Copy each of the items below word for word, and leave the pictures out of your answer.

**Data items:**

— start —

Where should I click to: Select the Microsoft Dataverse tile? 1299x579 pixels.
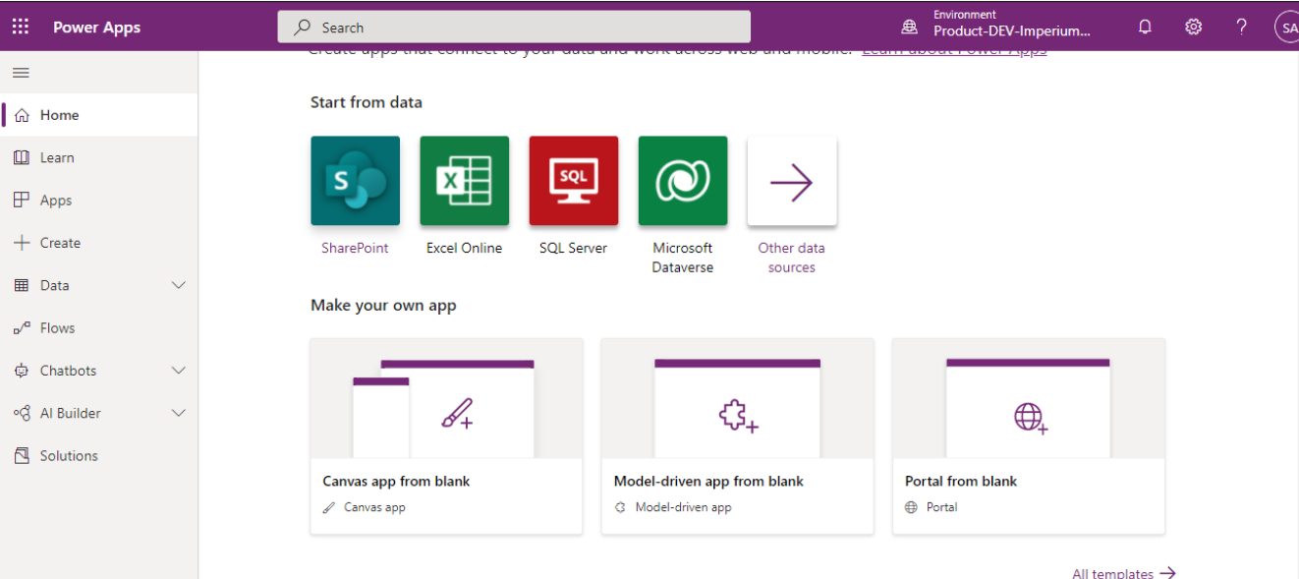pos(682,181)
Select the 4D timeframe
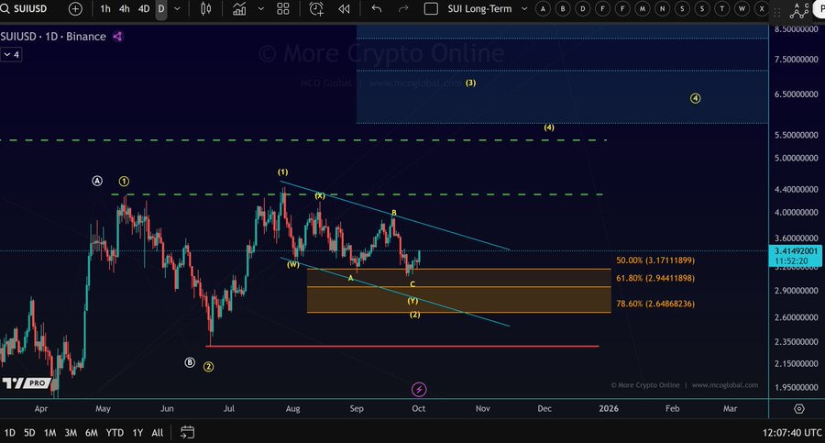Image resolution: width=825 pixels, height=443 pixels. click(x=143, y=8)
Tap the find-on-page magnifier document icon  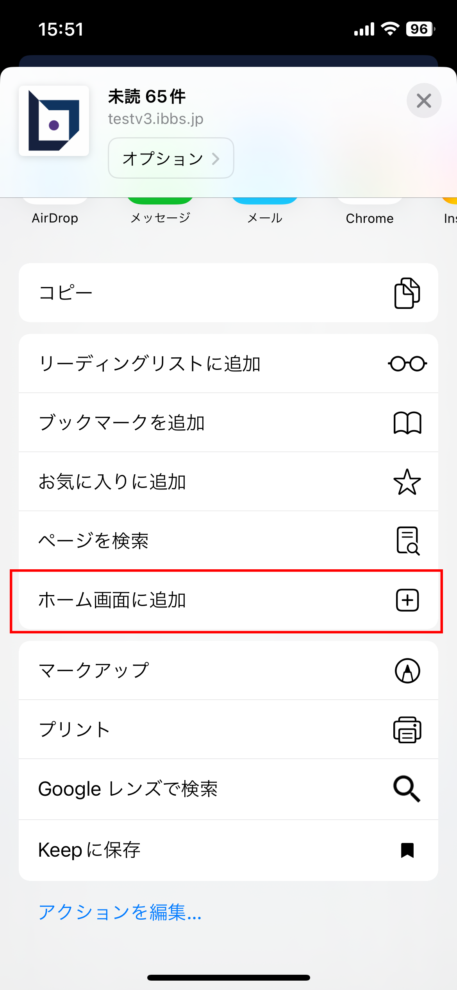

— end —

**Response to this exercise:**
Where should I click to: Select the Microsoft Dataverse tile? 1299x579 pixels.
pos(682,181)
Select the 4D timeframe
Image resolution: width=825 pixels, height=443 pixels. click(x=143, y=8)
Tap the find-on-page magnifier document icon  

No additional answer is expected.